- What to produce -
In the material below, the line holding "Click the translate page icon" and every line after it should be reproduced exactly, please, with pictures omitted.

- Material shown -
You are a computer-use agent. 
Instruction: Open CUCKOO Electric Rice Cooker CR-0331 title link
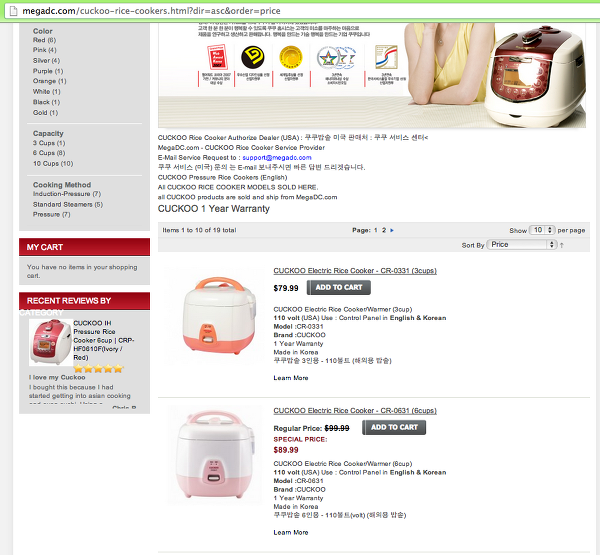[355, 271]
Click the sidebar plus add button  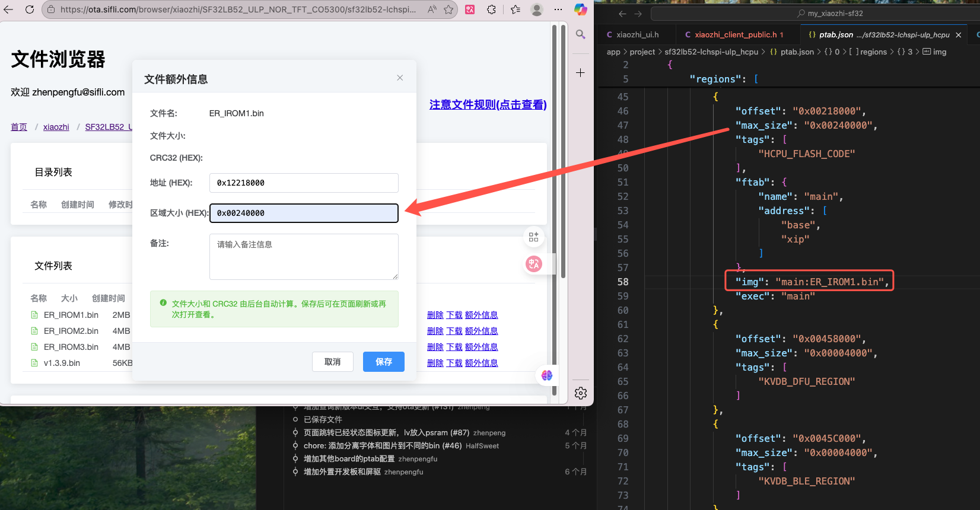(x=581, y=73)
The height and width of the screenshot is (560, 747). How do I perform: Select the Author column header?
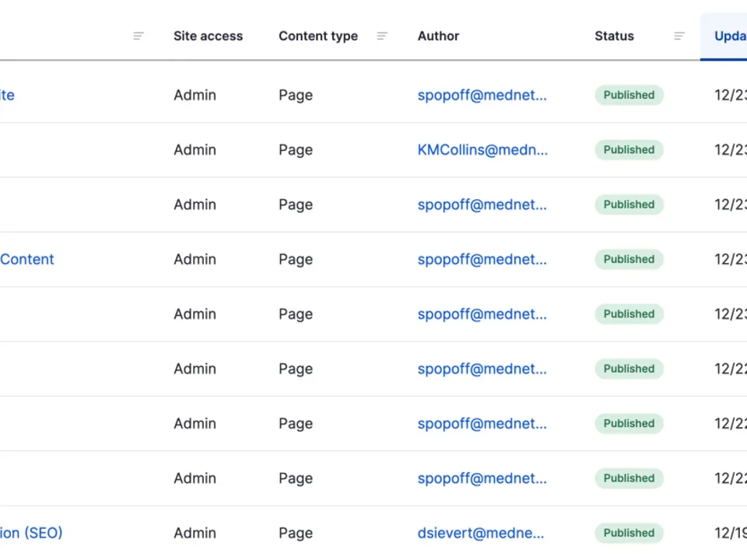click(x=438, y=36)
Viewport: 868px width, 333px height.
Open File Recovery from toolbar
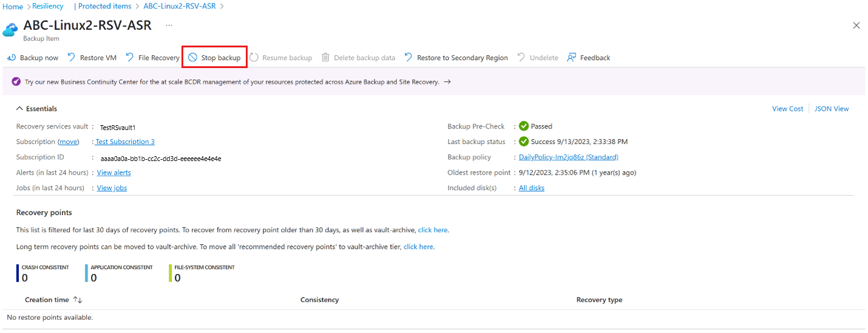130,58
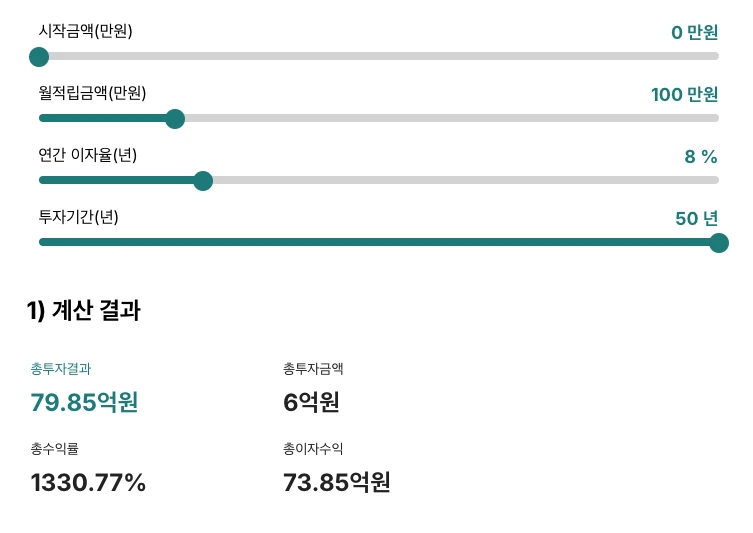Click the 투자기간(년) label

click(78, 217)

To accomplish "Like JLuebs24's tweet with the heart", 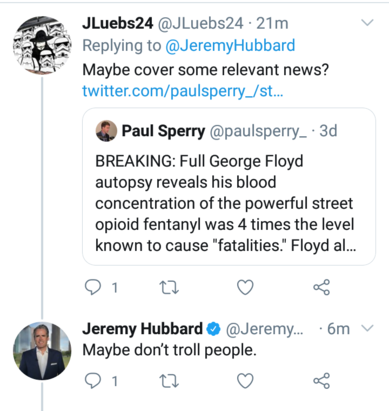I will pos(245,287).
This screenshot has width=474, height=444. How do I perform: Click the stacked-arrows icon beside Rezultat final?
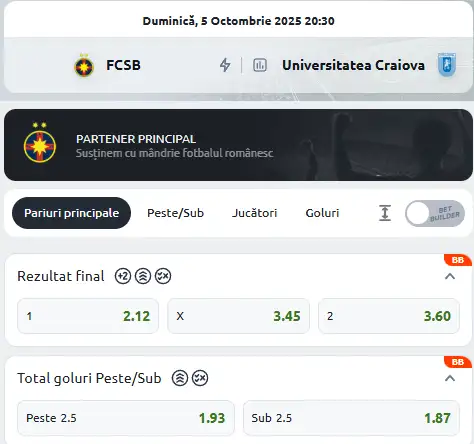pyautogui.click(x=143, y=276)
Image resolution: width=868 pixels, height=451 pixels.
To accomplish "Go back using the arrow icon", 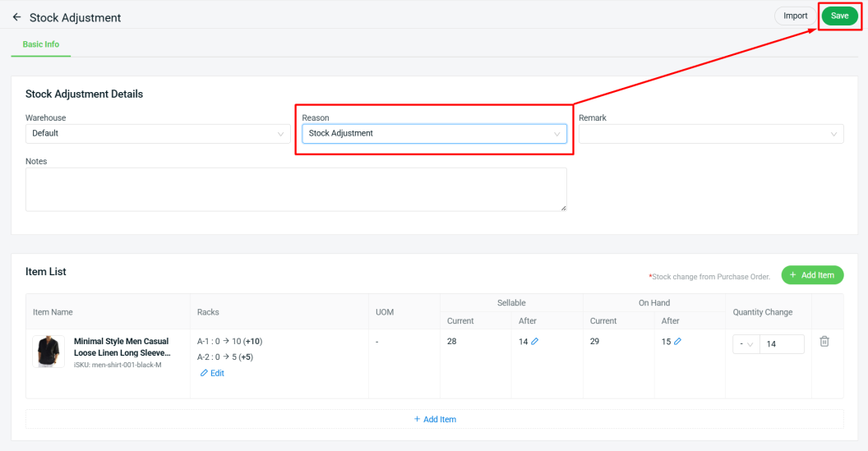I will pyautogui.click(x=16, y=17).
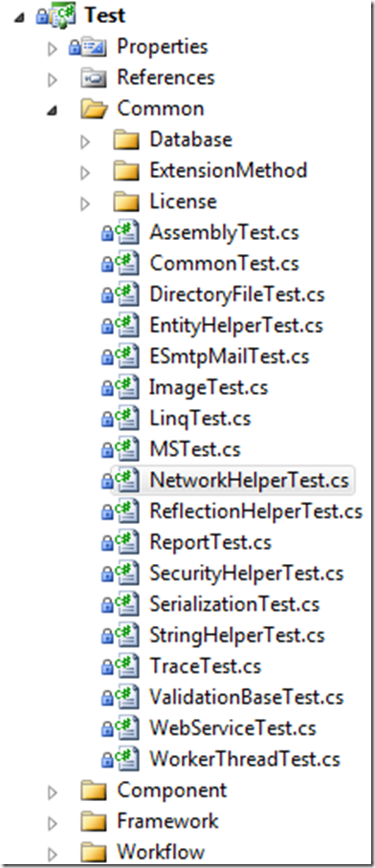This screenshot has width=375, height=868.
Task: Collapse the Test project node
Action: 20,17
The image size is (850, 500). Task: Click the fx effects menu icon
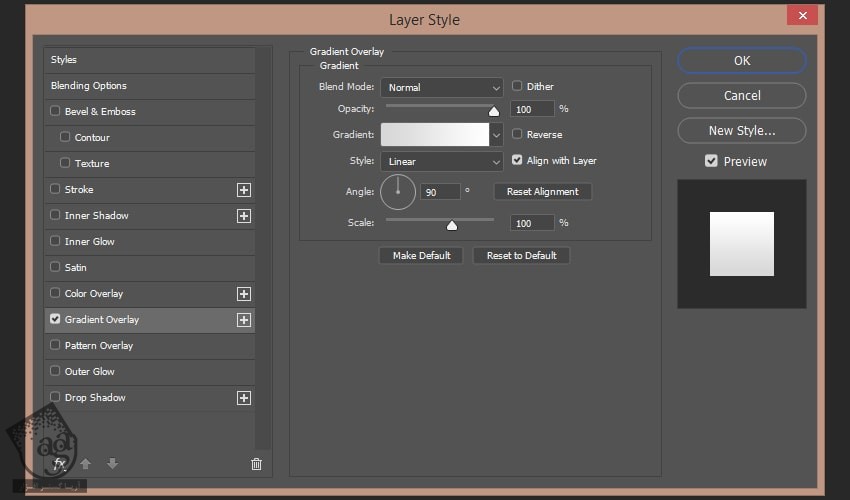click(59, 463)
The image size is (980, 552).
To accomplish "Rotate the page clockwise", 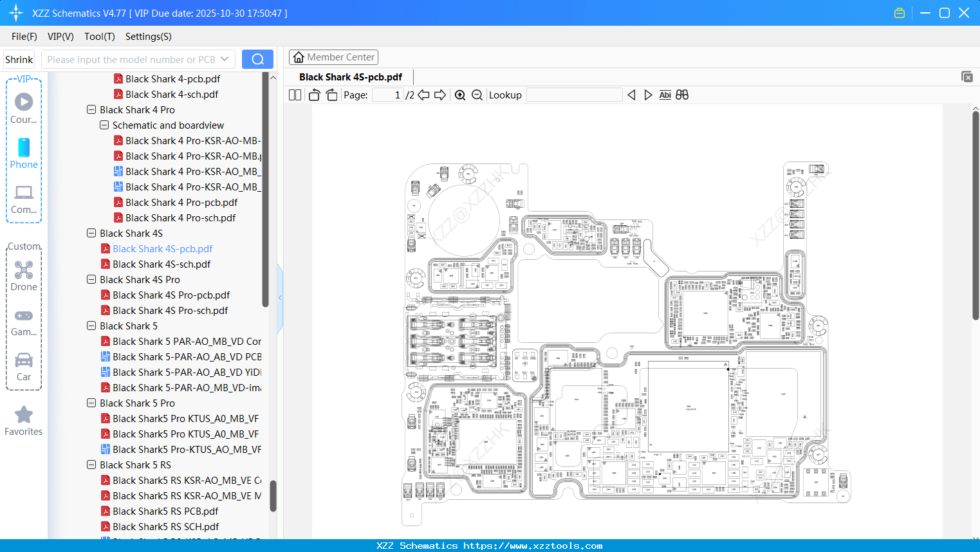I will 331,94.
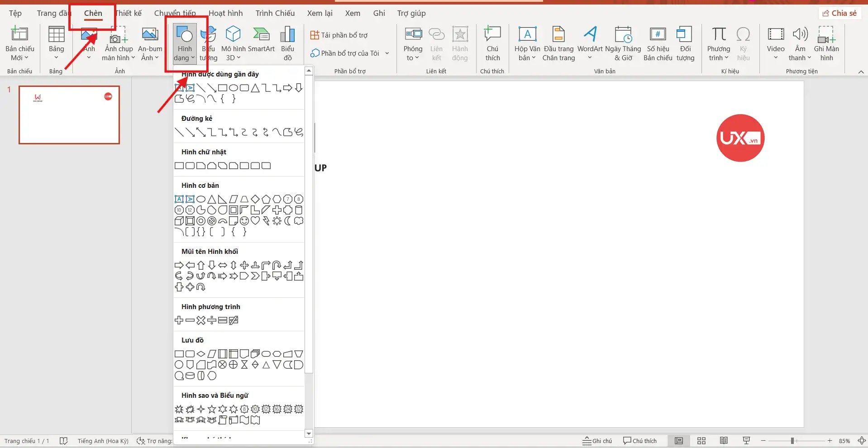Insert a SmartArt graphic
The width and height of the screenshot is (868, 448).
[261, 43]
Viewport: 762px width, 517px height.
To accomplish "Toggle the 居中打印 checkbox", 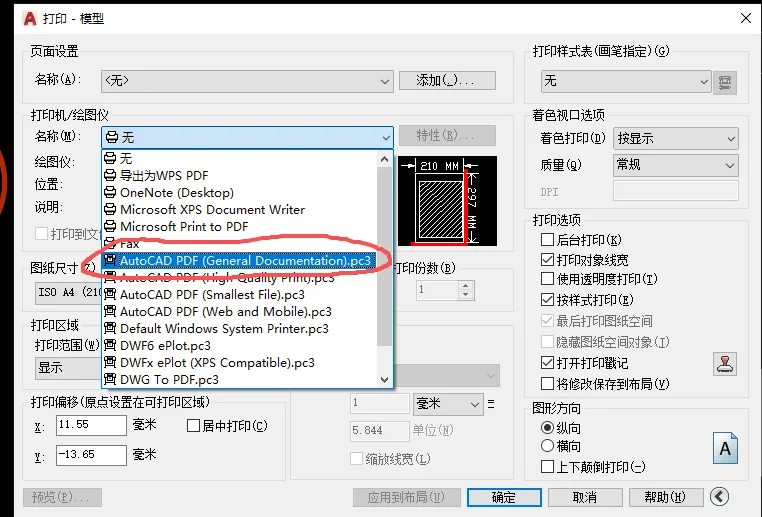I will (193, 426).
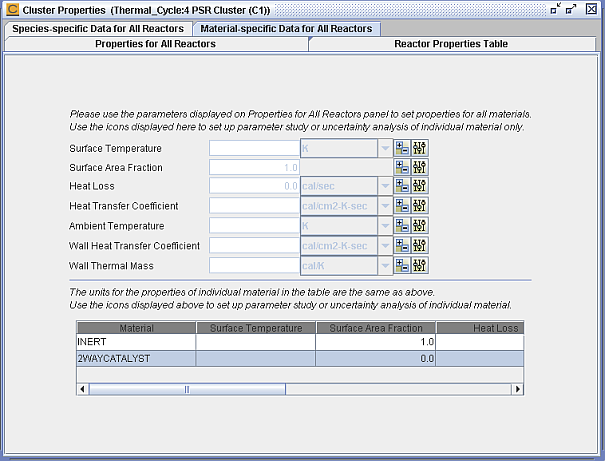Click the Surface Temperature column header
Screen dimensions: 605x461
[256, 328]

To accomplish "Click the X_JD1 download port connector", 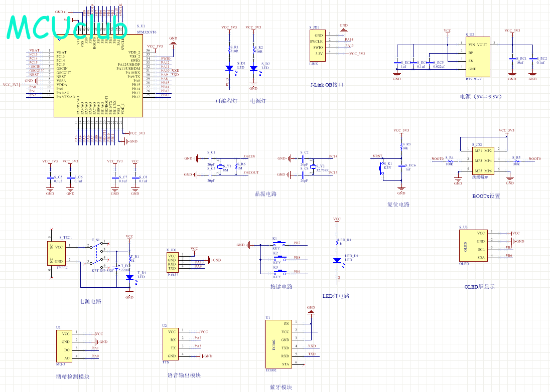I will (172, 261).
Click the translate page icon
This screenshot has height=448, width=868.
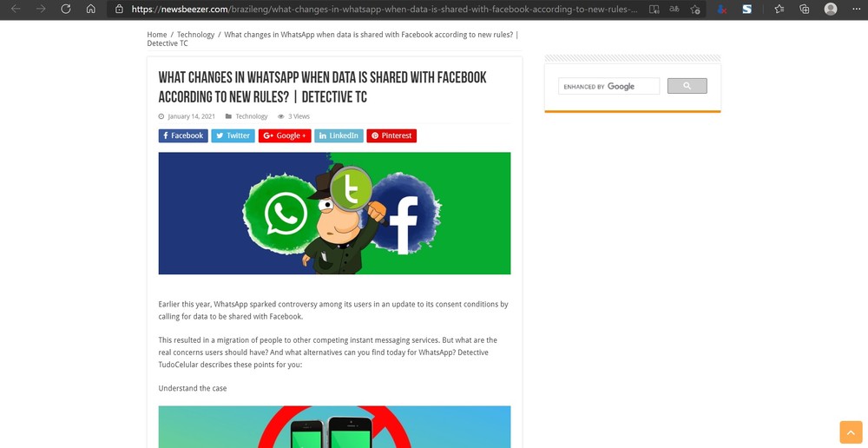[674, 9]
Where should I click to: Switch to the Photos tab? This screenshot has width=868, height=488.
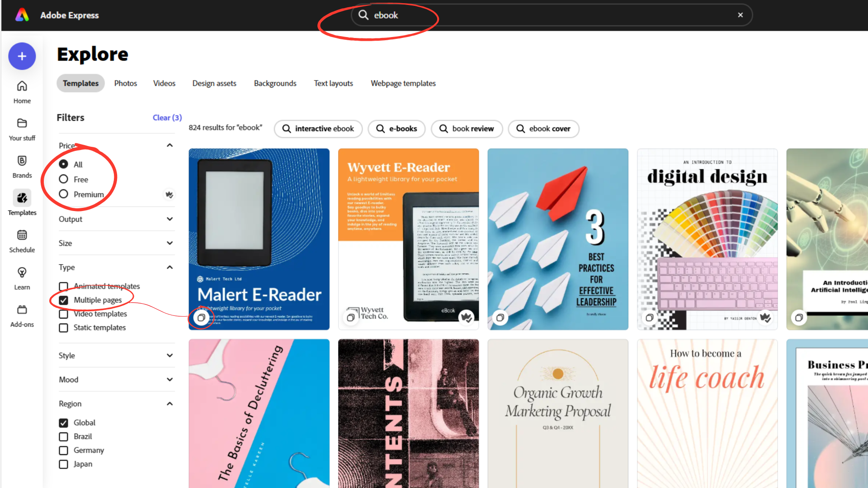click(x=125, y=83)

- Exercise response -
Click the translate page icon
This screenshot has height=448, width=868.
[674, 9]
Where should I click to: Switch to the Photos tab? This screenshot has width=868, height=488.
click(x=125, y=83)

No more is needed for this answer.